I’ve already told you about the server-side scanning and malware cleanup guarantee that we give all of our customers. One major security risk is being on a shared server. Think of it this way: take the security risks inherent in your own WordPress installation, then multiply it by the number of sites on the server. And if you go with generic hosting, chances are you’re going to be lumped in with hundreds and hundreds of other websites.


Your own VPS may not the right option for you. It may be too expensive, or your traffic may not necessitate it. That’s fine. But if you’re going to be on a shared server, make sure it’s shared with just a small number of sites (our shared servers have no more than 10 sites) on a hosting stack that has proven safeguards in place to protect it.

Also, find a host that doesn’t get complacent about security.

Anyone who would claim to “have security figured out” has no clue. Online security is constantly changing. Web hosting companies need to constantly evolve with that changing landscape, and the threats the come with it. Make sure whoever you trust your website to operates with this mentality.

8. Clean your site like you clean your kitchen

Did you know that your WordPress installation could easily have ticking time bombs sitting on it that you’re not aware of?

If you have old themes and plugins that you’re not using anymore, especially if they haven’t been updated, you can basically just go ahead and start the countdown to your next security breach.
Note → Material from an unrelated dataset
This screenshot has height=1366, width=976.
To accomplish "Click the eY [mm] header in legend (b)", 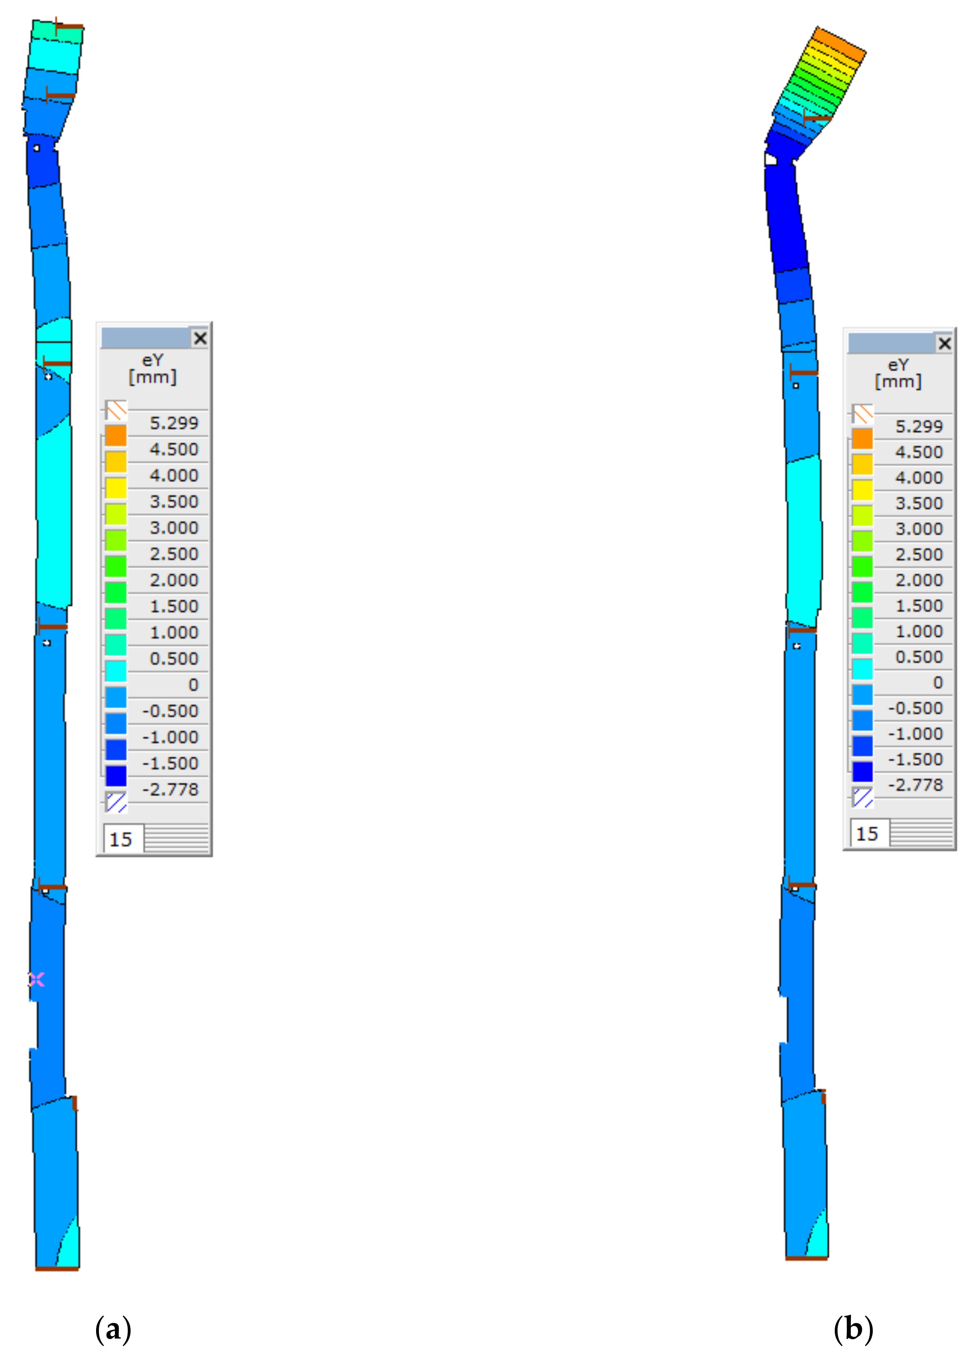I will coord(898,373).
A messy site also makes it much more difficult for security professionals to operate should your site be compromised.

You wouldn’t leave dirty dishes and silverwear sitting in stale water for three days in your sink would you? Of course not. It would be a breeding ground for filth and muck.

9. Control sensitive information

And when you are doing that cleanup of your file structure, check to make sure you are not leaving bits of valuable information available for all the world to see. For example, the readme.html file by default will say what version of WordPress you’re running. If you’re running an older version of WordPress with a known security hole, hackers will find you.

Similarly, look into your phpinfo.php or i.php files. They’ll tell a hacker everything about your setup and serve as a “road map to the house” before they even break in.

And leaving .sql database backups files is a big no-no. If a hacker can download your entire database they’ll have every username and encrypted password you’ve ever used at their disposal.

While your website host should be scanning for items like this, why leave anything to chance? You wouldn’t walk out your front door without pants on (at least I’d hope not!) … so don’t run your website that way.

10. Stay vigilant

This is one is pretty easy to explain. Just stay on top of what’s going on out there.

You should be with a managed WordPress host who has your back, but it never hurts to have your own too. Just keep your eyes peeled. Don’t think that security issues are only affecting those other sites. They could just as easily be affecting yours.